Report every line of the data where the string "chart" appears.

--

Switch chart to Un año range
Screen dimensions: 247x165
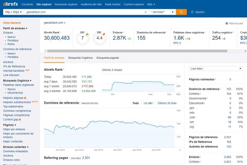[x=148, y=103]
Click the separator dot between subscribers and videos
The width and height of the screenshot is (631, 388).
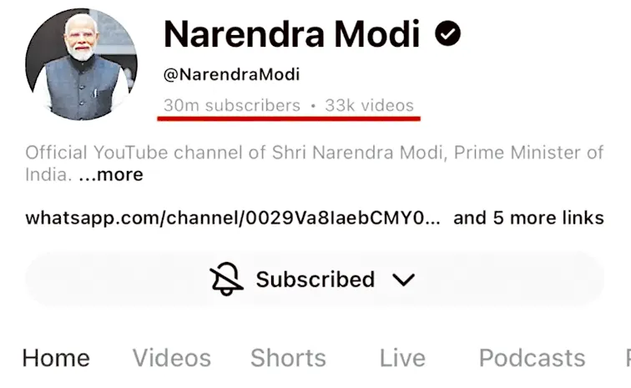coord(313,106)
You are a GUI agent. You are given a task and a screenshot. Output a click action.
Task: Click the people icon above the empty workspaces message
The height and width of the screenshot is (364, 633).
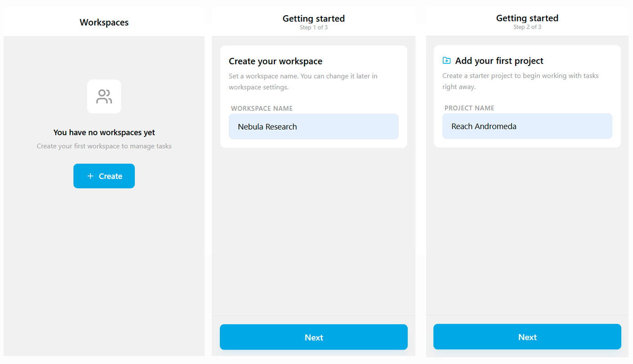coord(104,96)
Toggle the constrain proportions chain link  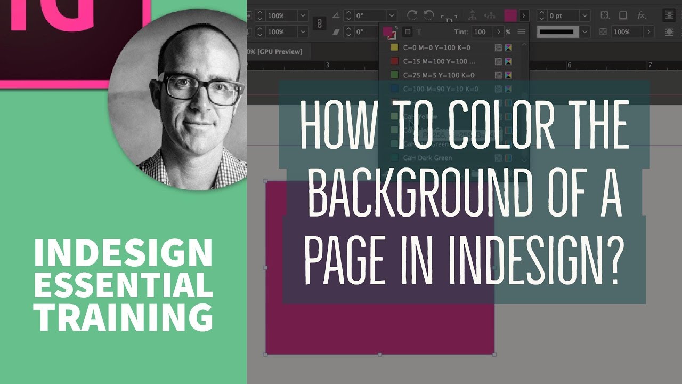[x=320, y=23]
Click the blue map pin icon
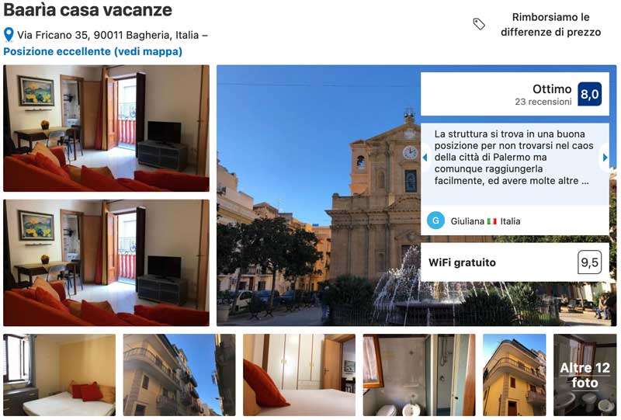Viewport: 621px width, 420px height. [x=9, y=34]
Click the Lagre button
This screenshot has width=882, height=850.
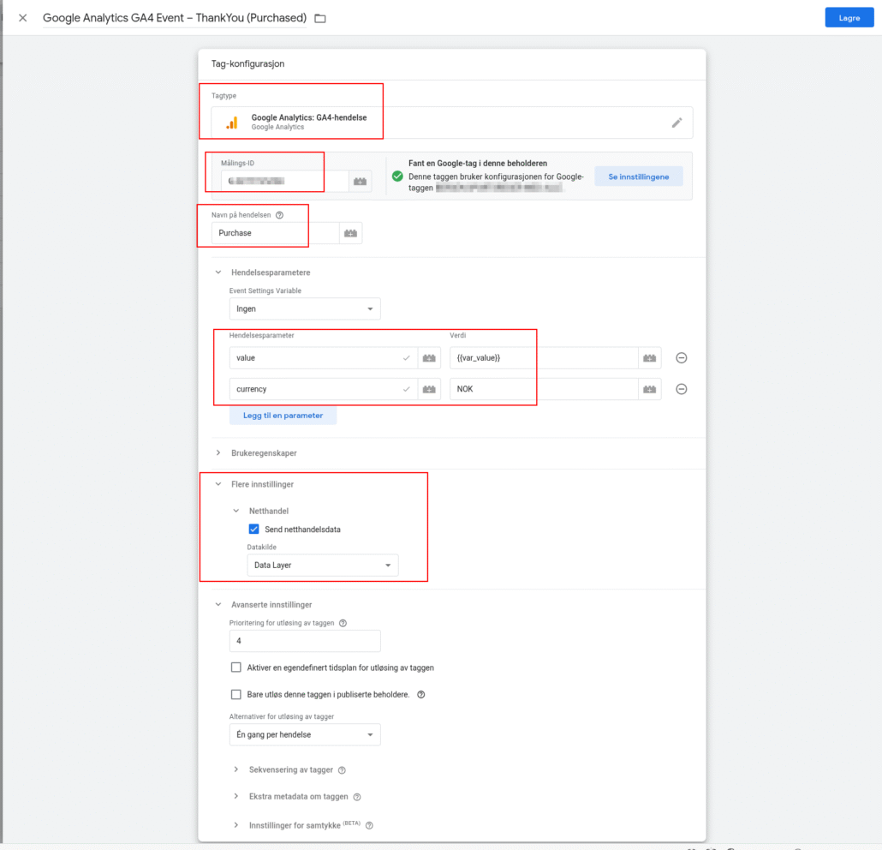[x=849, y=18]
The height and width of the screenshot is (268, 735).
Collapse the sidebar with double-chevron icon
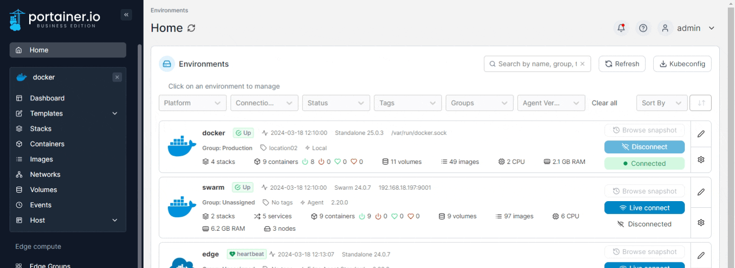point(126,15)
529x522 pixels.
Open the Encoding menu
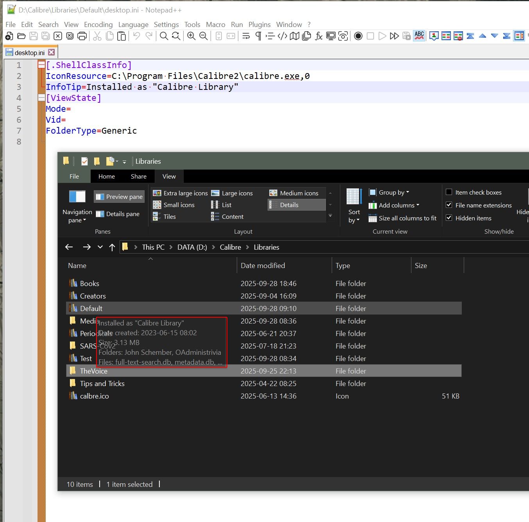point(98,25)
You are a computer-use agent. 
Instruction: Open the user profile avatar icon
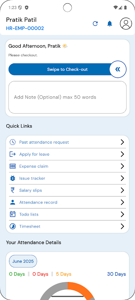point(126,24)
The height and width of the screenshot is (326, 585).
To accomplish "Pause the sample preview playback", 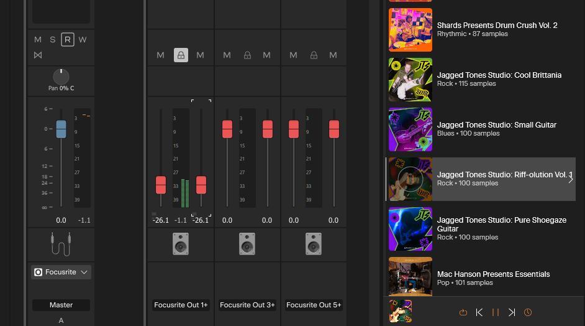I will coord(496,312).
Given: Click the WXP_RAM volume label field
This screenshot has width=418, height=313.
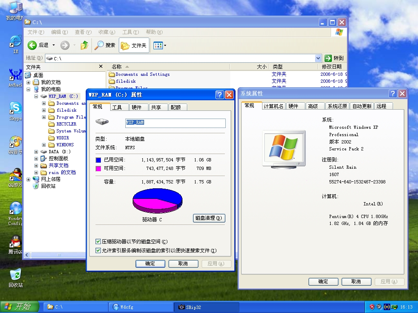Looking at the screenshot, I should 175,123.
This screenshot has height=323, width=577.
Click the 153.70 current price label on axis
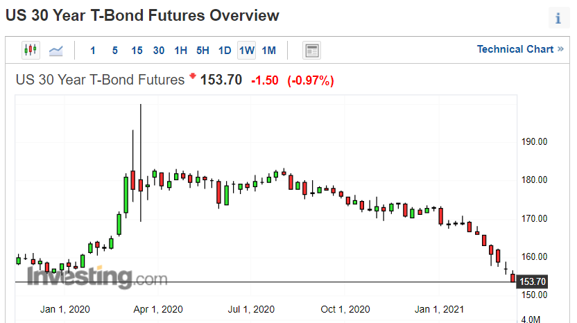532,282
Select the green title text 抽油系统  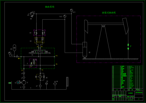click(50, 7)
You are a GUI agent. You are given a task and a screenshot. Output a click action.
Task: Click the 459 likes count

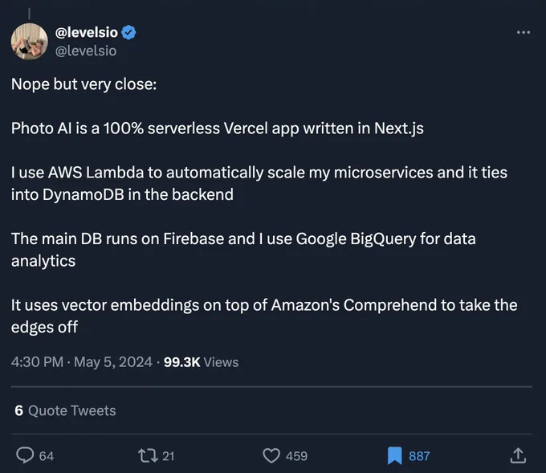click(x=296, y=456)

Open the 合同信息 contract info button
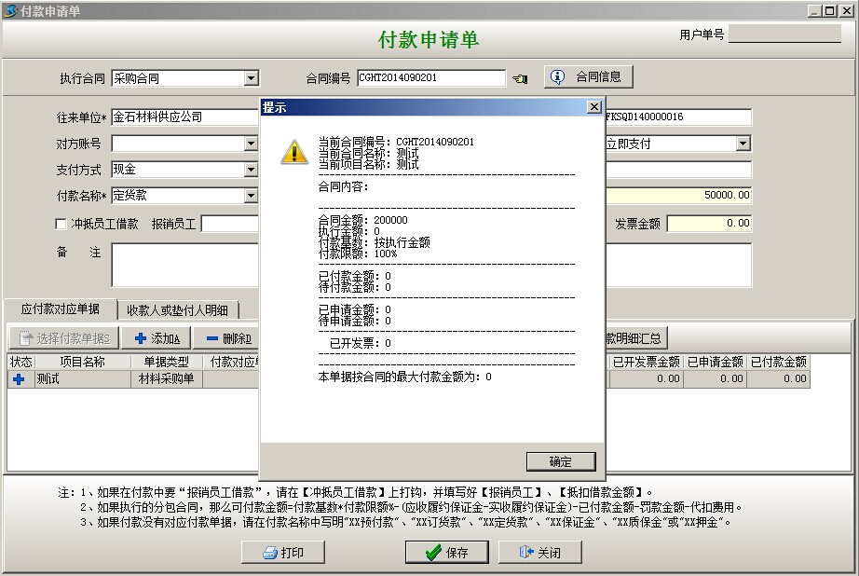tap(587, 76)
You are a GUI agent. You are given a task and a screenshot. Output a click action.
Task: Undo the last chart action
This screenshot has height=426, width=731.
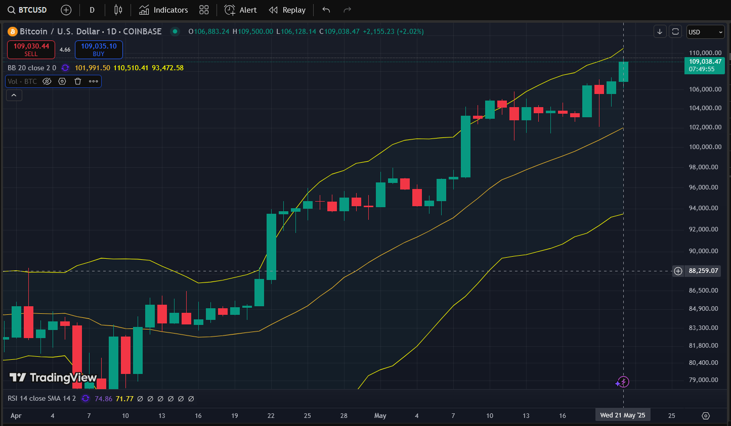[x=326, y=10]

--

Response for this exercise –
Switch chart to Un año range
Task: Undo the last chart action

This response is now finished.